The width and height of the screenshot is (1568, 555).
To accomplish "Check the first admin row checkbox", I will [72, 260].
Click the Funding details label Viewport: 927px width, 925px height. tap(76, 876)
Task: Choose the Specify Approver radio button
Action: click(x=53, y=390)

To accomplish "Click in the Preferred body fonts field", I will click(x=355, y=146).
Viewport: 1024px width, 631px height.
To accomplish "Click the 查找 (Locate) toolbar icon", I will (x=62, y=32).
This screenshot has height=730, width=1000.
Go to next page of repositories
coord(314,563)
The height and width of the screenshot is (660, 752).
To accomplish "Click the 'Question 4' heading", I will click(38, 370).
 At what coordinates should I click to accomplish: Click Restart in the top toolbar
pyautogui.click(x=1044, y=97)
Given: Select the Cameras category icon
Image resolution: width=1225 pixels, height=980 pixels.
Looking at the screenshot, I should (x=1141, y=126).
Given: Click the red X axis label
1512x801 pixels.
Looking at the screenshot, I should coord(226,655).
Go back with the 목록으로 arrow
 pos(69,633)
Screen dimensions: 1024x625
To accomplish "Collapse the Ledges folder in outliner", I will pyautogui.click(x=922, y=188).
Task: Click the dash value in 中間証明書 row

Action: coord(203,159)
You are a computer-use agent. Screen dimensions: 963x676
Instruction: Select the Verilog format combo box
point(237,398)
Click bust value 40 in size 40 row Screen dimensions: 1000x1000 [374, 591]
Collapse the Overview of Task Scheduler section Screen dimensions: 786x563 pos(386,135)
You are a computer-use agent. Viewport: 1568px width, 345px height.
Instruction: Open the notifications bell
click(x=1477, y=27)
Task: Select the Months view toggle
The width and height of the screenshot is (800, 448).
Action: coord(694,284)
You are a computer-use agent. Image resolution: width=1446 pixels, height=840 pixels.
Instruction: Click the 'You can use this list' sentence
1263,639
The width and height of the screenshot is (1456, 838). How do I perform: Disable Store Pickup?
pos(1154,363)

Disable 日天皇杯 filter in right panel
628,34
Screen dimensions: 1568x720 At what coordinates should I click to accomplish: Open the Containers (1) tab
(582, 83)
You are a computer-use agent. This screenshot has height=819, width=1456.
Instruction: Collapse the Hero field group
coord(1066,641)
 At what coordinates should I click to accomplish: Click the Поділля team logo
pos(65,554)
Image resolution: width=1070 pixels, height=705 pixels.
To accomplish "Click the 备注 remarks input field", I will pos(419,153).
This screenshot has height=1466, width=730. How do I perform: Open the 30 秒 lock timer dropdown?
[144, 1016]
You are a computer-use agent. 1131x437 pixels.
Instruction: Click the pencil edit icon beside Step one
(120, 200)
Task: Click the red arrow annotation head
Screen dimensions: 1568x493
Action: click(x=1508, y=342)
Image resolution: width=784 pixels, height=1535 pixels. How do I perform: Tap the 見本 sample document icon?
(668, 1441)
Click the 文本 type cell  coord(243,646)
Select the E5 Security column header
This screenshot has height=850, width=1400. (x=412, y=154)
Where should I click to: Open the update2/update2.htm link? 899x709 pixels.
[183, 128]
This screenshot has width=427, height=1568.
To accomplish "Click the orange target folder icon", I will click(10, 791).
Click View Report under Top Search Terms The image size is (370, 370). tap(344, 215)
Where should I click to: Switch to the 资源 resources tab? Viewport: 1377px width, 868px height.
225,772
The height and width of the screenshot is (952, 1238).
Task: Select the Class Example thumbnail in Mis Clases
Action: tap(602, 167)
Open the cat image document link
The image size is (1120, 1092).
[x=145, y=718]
****************
### WORK INSTRUCTIONS
Write out every line of the entries above, character for character.

### CORRECT RESPONSE
The width and height of the screenshot is (1568, 555).
To accomplish "Check the first admin row checkbox", I will [72, 260].
Click the Funding details label Viewport: 927px width, 925px height. tap(76, 876)
Task: Choose the Specify Approver radio button
Action: click(x=53, y=390)

To accomplish "Click in the Preferred body fonts field", I will click(x=355, y=146).
Viewport: 1024px width, 631px height.
To accomplish "Click the 查找 (Locate) toolbar icon", I will (x=62, y=32).
This screenshot has height=730, width=1000.
Go to next page of repositories
coord(314,563)
The height and width of the screenshot is (660, 752).
To accomplish "Click the 'Question 4' heading", I will click(38, 370).
 At what coordinates should I click to accomplish: Click Restart in the top toolbar
pyautogui.click(x=1044, y=97)
Given: Select the Cameras category icon
Image resolution: width=1225 pixels, height=980 pixels.
Looking at the screenshot, I should (x=1141, y=126).
Given: Click the red X axis label
1512x801 pixels.
Looking at the screenshot, I should coord(226,655).
Go back with the 목록으로 arrow
 pos(69,633)
Screen dimensions: 1024x625
To accomplish "Collapse the Ledges folder in outliner", I will pyautogui.click(x=922, y=188).
Task: Click the dash value in 中間証明書 row

Action: coord(203,159)
You are a computer-use agent. Screen dimensions: 963x676
Instruction: Select the Verilog format combo box
point(237,398)
Click bust value 40 in size 40 row Screen dimensions: 1000x1000 [374, 591]
Collapse the Overview of Task Scheduler section Screen dimensions: 786x563 pos(386,135)
You are a computer-use agent. Viewport: 1568px width, 345px height.
Instruction: Open the notifications bell
click(x=1477, y=27)
Task: Select the Months view toggle
The width and height of the screenshot is (800, 448).
Action: coord(694,284)
You are a computer-use agent. Image resolution: width=1446 pixels, height=840 pixels.
Instruction: Click the 'You can use this list' sentence
1263,639
The width and height of the screenshot is (1456, 838). How do I perform: Disable Store Pickup?
pos(1154,363)

Disable 日天皇杯 filter in right panel
628,34
Screen dimensions: 1568x720 At what coordinates should I click to accomplish: Open the Containers (1) tab
(582, 83)
You are a computer-use agent. This screenshot has height=819, width=1456.
Instruction: Collapse the Hero field group
coord(1066,641)
 At what coordinates should I click to accomplish: Click the Поділля team logo
pos(65,554)
Image resolution: width=1070 pixels, height=705 pixels.
To accomplish "Click the 备注 remarks input field", I will pos(419,153).
This screenshot has height=1466, width=730. How do I perform: Open the 30 秒 lock timer dropdown?
[144, 1016]
You are a computer-use agent. 1131x437 pixels.
Instruction: Click the pencil edit icon beside Step one
(120, 200)
Task: Click the red arrow annotation head
Screen dimensions: 1568x493
Action: click(x=1508, y=342)
Image resolution: width=784 pixels, height=1535 pixels. How do I perform: Tap the 見本 sample document icon?
(668, 1441)
Click the 文本 type cell  coord(243,646)
Select the E5 Security column header
This screenshot has height=850, width=1400. (x=412, y=154)
Where should I click to: Open the update2/update2.htm link? 899x709 pixels.
[183, 128]
This screenshot has width=427, height=1568.
To accomplish "Click the orange target folder icon", I will click(10, 791).
Click View Report under Top Search Terms The image size is (370, 370). tap(344, 215)
Where should I click to: Switch to the 资源 resources tab? Viewport: 1377px width, 868px height.
225,772
The height and width of the screenshot is (952, 1238).
Task: Select the Class Example thumbnail in Mis Clases
Action: tap(602, 167)
Open the cat image document link
The image size is (1120, 1092).
[x=145, y=718]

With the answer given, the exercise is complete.